Son bir haftadır haber sitelerinde ve sosyal medya hesaplarında Türkiye'nin sınır kapılarında kilometrelerce uzayıp giden araç kuyruklarına dair görüntüler yeraldı. Özellikle Kapıkule gümrüğündeki konvoy, olağan dışı bir hareketlilik yaşandığını gösteriyor. Yoğunluk, Türkiye'de döviz kurlarının artması nedeniyle Bulgaristan ve Yunanistan'dan gelen yabancı turistlerin günlük alışveriş yapmak üzere Edirne'ye gelmelerinden kaynaklanıyor. Çünkü, 2011 yılında bir Bulgar Levası 1.30 lira iken, 2021 yılında 6.50 liraya çıkmış ve Bulgarlar ekonomik insan davranışı gösteriyorlar.

Türkiye'nin diğer illerinde yaşanan sefalet ve durgunluk görüntülerinin esamisi dahi okunmuyor Edirne'de. Çarşı pazar cıvıl cıvıl... Müşteri bol, satışlar iyi. Haliyle esnaf da halinden memnun... Çünkü pahalılık nedeniyle düşen talebin ortaya çıkaracağı ticari kayıplar, Bulgar ve Yunanlı turistlerin akın akın gelişiyle yerini berekete bırakmış gibi görünüyor. İnsan bu manzaraya bakınca 'Türkiye'nin her yeri keşke sınır olsaydı' diyecek gibi oluyor ama tabi ki bu mümkün değil.

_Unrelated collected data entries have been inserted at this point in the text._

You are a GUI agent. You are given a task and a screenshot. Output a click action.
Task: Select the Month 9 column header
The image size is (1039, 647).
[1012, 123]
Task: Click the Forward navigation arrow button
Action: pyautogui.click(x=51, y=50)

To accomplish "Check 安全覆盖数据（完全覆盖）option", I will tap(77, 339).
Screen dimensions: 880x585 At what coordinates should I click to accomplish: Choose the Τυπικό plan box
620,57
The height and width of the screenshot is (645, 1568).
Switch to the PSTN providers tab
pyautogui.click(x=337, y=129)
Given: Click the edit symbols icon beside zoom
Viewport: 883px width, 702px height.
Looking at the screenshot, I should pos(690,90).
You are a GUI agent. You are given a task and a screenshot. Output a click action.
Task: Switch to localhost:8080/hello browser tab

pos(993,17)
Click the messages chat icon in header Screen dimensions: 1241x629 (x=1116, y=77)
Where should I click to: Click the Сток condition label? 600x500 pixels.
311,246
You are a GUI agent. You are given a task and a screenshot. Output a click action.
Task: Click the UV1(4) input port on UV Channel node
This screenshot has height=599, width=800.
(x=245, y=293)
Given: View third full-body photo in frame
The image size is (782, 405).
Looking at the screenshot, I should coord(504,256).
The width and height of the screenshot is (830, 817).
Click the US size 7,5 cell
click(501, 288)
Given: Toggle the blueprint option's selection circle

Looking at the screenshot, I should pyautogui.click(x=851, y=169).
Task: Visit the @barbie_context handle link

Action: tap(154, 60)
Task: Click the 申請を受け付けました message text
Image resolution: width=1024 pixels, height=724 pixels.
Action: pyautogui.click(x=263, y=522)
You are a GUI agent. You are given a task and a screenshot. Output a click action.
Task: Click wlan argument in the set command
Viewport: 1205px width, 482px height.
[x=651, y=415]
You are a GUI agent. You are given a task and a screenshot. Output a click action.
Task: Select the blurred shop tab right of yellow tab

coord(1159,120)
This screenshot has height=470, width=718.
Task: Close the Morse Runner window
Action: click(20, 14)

Yalnız Edirne değil, konut piyasasında da hareketlilik yaşanıyor. Türkiye, çok ucuz, mal varlıkları eriyen kelepir ülke haline geldiği için konut satışlarında da yabancı alımları yükselmiş durumda. TÜİK'in verilerine bakılırsa, bu yılın ocak-ekim döneminde yabancılara konut satışı geçen yılın aynı dönemine göre yüzde 38'lik artışla 43 bin 372'ye ulaştı. En çok konut 20 bin 247 adetle İstanbul'da satıldı. Antalya'da 8 bin 640 konut, Ankara'da 2 bin 755 konut yabancılar tarafından alındı.

Konut satarak, yani iktidarın en çok sevdiği beton dökme işi yapılarak ekonominin çarklarının daha ne kadar çalışıyor gibi gösterileceği konusu tartışıladursun, kelepire giden en son varlık Garanti Bankası oldu. İspanyol Bankası BBVA, bankada kendisine ait olmayan hisselerin alınması için teklif yapılmasına karar verdi.

BBVA, Garanti Bankası'nda toplam sermayenin yüzde 49,85'ini temsil eden toplam 2,09 milyar adet payı elinde tutuyor. Şu bilgi çok dikkat çekici olsa gerek. İspanyol firması, daha önce bankanın 49,85'i için 9,3 milyar dolar öderken, yüzde 50,15'lik hissesi için yaptığı teklif 2,5 milyar dolar. Borsa İstanbul Yönetim Kurulu eski Üyesi İbrahim Turhan, 2014 yılında hisse başına 4 dolar ödeyerek bankaya ortak olan firmanın bugün hisse başına 1.2 dolar verdiğini söylüyor. Toplamda ise bankanın değeri 22.4 milyar dolardan 5.1 milyar dolara düşüyor.

Nereden nereye? İnanılır gibi değil. Ülkenin üstüne akbabalar çökmüş ama Sabah gazetesi, Garanti Bankası'nın bu kelepirden hisse satışını 'Kriz lobisine inat Türkiye'ye müthiş yatırım: Finans devinden Türkiye'ye güven' ifadesiyle allayıp pullayabiliyor. Ülkenin tüm varlıkları elden çıkarken, bu manşetleri yorumlamak için sahiden de sözcükler kifayetsiz kalıyor.